Veel mensen vragen zich af of de ziekte van Alzheimer in de familie voorkomt. De kans dat een persoon de ziekte krijgt, kan groter zijn als hij of zij bepaalde genen heeft die zijn doorgegeven van een ouder. Het hebben van een ouder met de ziekte van Alzheimer betekent echter niet altijd dat iemand het zal ontwikkelen.
Wat zijn genen?
Elke menselijke cel bevat de instructies die een cel nodig heeft om zijn werk te doen. Deze instructies bestaan uit DNA (deoxyribonucleïnezuur), dat stevig is verpakt in structuren die chromosomen worden genoemd. Elk chromosoom heeft duizenden segmenten die genen worden genoemd.
Genen worden doorgegeven van de biologische ouders van een persoon. Ze bevatten informatie die eigenschappen zoals oogkleur en lengte bepaalt. Genen spelen ook een rol bij het gezond houden van de lichaamscellen.
Problemen met genen – zelfs kleine veranderingen in een gen – kunnen ziekten zoals de ziekte van Alzheimer veroorzaken.
Veroorzaken genen ziekten?
Genetische mutaties (permanente verandering in een of meer specifieke genen) kunnen ziekten veroorzaken.
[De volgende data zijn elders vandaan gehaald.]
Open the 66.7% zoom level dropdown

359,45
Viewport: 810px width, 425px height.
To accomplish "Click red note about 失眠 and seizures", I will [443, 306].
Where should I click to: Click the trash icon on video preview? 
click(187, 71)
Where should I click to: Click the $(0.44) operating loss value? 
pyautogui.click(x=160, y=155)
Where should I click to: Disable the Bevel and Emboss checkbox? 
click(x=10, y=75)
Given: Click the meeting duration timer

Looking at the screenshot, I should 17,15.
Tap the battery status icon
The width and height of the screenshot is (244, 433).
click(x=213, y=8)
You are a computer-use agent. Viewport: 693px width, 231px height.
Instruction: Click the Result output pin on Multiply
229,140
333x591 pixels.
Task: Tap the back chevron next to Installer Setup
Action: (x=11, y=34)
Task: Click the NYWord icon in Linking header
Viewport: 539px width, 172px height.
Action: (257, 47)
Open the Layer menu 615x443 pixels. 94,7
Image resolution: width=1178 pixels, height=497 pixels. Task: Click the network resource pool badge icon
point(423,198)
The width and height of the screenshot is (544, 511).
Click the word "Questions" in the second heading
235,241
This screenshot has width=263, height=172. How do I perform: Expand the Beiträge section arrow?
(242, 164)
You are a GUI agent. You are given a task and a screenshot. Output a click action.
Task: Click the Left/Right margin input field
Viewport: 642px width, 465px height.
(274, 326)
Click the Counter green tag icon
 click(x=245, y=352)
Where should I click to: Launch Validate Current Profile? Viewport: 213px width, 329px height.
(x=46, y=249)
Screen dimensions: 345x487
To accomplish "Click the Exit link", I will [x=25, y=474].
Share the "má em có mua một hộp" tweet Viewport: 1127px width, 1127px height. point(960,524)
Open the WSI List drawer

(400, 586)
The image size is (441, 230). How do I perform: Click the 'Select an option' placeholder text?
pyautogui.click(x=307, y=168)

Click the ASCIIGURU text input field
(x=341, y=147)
Als een persoon een genetische mutatie erft die een bepaalde ziekte veroorzaakt, krijgt hij of zij meestal de ziekte. Sikkelcelanemie, cystische fibrose en sommige gevallen van vroeg beginnende ziekte van Alzheimer zijn voorbeelden van erfelijke genetische aandoeningen.
Andere veranderingen of verschillen in genen, genetische varianten genaamd, kunnen het risico van een persoon om een bepaalde ziekte te ontwikkelen vergroten of verkleinen. Wanneer een genetische variant het ziekterisico verhoogt maar niet direct een ziekte veroorzaakt, wordt dit een genetische risicofactor genoemd.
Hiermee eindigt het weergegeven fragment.